Mais la philosophie de base restant la destruction par un processus de putréfaction, ce que démontre avec malice l’écrasant « Cursed », qui effectivement risque de vous maudire sur trois générations avec son Crust Death sans complaisance, qui se complait à juxtaposer un rythme enlevé et de soudains contretemps affolés.
L’exemple flagrant de massacre instantané se cache sous les oripeaux macabres d’un morceau éponyme qui fait vraiment froid dans le dos, et qui ose comme postulat définitif coller un chant horriblement Doom sur des parties instrumentales dignes du meilleur Techno Brutal Death. On a parfois du mal à saisir le propos définitif des guitares, tant celles-ci sont souvent avalées goulument par les fréquences de la rythmiques et du chant, mais c’est aussi ce sentiment d’étouffement qui rend ce premier album si particulier et lui confère une aura mystique assez malsaine.
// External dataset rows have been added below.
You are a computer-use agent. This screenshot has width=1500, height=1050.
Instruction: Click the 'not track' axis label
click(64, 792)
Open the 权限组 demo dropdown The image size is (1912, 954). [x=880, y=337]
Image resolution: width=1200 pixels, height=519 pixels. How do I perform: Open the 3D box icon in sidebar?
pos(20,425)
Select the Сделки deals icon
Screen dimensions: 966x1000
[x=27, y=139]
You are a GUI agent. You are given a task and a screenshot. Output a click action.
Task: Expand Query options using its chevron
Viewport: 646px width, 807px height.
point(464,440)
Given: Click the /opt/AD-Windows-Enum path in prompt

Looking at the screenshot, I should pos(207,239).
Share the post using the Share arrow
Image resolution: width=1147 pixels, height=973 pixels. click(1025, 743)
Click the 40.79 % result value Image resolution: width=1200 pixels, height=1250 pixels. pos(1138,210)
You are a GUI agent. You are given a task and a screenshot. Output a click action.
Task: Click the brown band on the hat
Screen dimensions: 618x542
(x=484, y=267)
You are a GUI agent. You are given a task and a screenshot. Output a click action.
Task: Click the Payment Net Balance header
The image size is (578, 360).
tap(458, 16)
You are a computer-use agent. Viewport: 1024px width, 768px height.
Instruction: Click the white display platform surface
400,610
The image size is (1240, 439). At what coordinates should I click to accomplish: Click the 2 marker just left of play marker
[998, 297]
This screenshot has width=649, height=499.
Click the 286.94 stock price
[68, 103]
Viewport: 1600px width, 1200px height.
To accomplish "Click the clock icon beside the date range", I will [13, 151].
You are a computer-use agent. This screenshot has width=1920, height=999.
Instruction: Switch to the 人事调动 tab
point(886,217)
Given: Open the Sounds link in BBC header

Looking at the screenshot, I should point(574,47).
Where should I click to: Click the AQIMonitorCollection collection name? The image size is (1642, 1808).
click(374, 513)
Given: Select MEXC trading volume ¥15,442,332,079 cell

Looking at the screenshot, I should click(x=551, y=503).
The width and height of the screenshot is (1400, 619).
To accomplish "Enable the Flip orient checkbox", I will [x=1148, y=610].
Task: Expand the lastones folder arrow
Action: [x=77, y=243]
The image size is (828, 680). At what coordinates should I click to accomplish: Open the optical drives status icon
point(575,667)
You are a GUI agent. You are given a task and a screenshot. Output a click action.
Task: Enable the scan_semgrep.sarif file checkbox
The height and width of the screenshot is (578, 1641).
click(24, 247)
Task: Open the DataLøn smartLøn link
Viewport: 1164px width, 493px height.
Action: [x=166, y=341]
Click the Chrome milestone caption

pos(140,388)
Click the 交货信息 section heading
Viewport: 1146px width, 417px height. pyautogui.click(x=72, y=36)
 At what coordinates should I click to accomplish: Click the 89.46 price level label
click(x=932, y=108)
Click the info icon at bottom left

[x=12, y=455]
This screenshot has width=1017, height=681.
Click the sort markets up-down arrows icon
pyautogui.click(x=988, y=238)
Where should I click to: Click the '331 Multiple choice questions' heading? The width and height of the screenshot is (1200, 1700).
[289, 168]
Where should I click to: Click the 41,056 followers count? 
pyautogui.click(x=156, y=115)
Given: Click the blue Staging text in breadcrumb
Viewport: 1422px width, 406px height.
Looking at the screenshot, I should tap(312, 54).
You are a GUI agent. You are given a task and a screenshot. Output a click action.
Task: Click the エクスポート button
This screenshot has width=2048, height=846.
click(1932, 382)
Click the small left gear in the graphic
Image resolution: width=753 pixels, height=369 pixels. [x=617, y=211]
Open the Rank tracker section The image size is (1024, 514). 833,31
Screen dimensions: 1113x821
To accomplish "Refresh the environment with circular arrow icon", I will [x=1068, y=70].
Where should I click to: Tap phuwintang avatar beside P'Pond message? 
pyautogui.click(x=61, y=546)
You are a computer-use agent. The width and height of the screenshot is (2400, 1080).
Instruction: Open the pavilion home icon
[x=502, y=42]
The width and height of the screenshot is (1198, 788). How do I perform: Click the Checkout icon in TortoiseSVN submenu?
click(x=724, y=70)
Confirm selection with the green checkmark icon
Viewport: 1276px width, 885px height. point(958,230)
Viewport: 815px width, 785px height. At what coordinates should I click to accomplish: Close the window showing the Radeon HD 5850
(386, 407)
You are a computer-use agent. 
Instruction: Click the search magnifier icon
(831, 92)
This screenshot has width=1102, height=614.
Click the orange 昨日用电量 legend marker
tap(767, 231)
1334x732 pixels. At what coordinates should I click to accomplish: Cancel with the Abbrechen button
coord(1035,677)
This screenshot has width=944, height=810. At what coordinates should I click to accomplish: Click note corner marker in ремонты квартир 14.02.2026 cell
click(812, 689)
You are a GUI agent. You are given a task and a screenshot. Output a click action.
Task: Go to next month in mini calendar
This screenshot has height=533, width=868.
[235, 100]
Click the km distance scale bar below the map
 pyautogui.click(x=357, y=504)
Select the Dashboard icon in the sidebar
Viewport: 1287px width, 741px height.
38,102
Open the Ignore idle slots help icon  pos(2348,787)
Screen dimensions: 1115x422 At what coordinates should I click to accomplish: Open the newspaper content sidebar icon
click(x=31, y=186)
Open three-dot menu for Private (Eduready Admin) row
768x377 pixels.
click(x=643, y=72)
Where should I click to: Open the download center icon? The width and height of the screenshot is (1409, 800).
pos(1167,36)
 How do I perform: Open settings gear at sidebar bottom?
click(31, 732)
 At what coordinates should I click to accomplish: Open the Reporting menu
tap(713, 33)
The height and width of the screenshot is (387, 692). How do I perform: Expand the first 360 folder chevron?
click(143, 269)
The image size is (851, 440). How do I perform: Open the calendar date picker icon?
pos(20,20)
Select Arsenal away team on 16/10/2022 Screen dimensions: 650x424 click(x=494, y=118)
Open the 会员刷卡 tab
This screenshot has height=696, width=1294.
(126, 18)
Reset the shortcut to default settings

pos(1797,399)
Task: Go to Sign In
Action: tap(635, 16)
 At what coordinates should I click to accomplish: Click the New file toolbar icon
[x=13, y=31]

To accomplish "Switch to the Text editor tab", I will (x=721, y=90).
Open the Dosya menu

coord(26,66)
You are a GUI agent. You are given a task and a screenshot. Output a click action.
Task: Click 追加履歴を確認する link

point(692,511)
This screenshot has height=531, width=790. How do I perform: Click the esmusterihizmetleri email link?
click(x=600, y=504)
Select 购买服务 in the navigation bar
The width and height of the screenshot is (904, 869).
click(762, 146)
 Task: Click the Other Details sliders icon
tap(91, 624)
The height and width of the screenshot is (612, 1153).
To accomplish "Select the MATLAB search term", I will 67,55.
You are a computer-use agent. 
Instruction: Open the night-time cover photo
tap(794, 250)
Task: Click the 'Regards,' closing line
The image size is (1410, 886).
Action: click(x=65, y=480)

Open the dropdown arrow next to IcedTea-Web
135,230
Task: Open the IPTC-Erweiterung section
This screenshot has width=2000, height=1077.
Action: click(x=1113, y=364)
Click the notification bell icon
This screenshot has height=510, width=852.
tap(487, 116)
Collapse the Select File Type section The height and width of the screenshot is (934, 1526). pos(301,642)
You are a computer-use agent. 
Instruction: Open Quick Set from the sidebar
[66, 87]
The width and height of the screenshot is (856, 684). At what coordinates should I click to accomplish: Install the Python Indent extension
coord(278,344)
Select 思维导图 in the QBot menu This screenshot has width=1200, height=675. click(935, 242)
Enregistré par Dave Otero des Flatline Audio studios, Gospels of Scum bénéficie donc d’une production très dense et quasiment inextricable qui colle parfaitement au concept proposé. Sans chercher à bousculer l’ordre établi, le quatuor du Wyoming laisse une empreinte durable dans la mémoire collective en combinant des influences externes sans chercher à renier sa propre nature.
Alors que la plupart des combos du créneau s’éternisent dans ses digressions stériles, les CASKET HUFFER visent l’efficacité, et éclaboussent les murs décrépits de giclées de sang noir, déroulant leur litanie musicale à la frontière du Death et du BM comme un film d’horreur bien Gore et bien putride.
Alors si vous aimez vos tripes presque tartare, mais préparées avec soin, ne vous gênez pas, et investissez 6.66 dollars dans l’acquisition digitale de ce Gospels of Scum qui en effet fleure bon les cantiques trouvés dans une poubelle, et composés en hommage à la pourriture terrestre.
Et après on se demande encore pourquoi le soleil est mort…Il est plus que mort, il est disséqué.